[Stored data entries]

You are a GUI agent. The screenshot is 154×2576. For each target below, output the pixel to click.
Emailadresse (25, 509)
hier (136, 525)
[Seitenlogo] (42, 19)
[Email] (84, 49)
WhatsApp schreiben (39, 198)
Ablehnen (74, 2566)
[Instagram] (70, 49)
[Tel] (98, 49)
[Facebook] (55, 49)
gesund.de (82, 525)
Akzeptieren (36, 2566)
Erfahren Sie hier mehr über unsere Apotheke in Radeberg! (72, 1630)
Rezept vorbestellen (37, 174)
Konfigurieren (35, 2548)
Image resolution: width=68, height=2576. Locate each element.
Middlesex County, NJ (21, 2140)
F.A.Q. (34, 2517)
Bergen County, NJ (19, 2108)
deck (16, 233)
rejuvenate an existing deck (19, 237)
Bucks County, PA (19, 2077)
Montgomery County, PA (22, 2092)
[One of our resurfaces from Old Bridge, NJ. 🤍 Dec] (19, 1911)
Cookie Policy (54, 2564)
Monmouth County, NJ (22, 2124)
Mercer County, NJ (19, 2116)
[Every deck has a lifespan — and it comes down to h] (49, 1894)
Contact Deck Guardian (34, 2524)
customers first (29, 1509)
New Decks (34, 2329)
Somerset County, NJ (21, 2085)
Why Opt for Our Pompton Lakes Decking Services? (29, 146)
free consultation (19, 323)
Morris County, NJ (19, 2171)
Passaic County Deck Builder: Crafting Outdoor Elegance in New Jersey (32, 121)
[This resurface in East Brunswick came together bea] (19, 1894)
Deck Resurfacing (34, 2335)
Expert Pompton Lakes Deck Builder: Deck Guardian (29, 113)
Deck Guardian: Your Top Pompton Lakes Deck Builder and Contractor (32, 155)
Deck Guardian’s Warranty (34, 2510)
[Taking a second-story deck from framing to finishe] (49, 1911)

:: Task details ::
Every record should be printed again exactly as it reads.

:: Written response ::
You are a GUI agent. The screenshot is 154×2576. For each target below, output the pixel to click.
Emailadresse (25, 509)
hier (136, 525)
[Seitenlogo] (42, 19)
[Email] (84, 49)
WhatsApp schreiben (39, 198)
Ablehnen (74, 2566)
[Instagram] (70, 49)
[Tel] (98, 49)
[Facebook] (55, 49)
gesund.de (82, 525)
Akzeptieren (36, 2566)
Erfahren Sie hier mehr über unsere Apotheke in Radeberg! (72, 1630)
Rezept vorbestellen (37, 174)
Konfigurieren (35, 2548)
Image resolution: width=68, height=2576. Locate each element.
Middlesex County, NJ (21, 2140)
F.A.Q. (34, 2517)
Bergen County, NJ (19, 2108)
deck (16, 233)
rejuvenate an existing deck (19, 237)
Bucks County, PA (19, 2077)
Montgomery County, PA (22, 2092)
[One of our resurfaces from Old Bridge, NJ. 🤍 Dec] (19, 1911)
Cookie Policy (54, 2564)
Monmouth County, NJ (22, 2124)
Mercer County, NJ (19, 2116)
[Every deck has a lifespan — and it comes down to h] (49, 1894)
Contact Deck Guardian (34, 2524)
customers first (29, 1509)
New Decks (34, 2329)
Somerset County, NJ (21, 2085)
Why Opt for Our Pompton Lakes Decking Services? (29, 146)
free consultation (19, 323)
Morris County, NJ (19, 2171)
Passaic County Deck Builder: Crafting Outdoor Elegance in New Jersey (32, 121)
[This resurface in East Brunswick came together bea] (19, 1894)
Deck Resurfacing (34, 2335)
Expert Pompton Lakes Deck Builder: Deck Guardian (29, 113)
Deck Guardian: Your Top Pompton Lakes Deck Builder and Contractor (32, 155)
Deck Guardian’s Warranty (34, 2510)
[Taking a second-story deck from framing to finishe] (49, 1911)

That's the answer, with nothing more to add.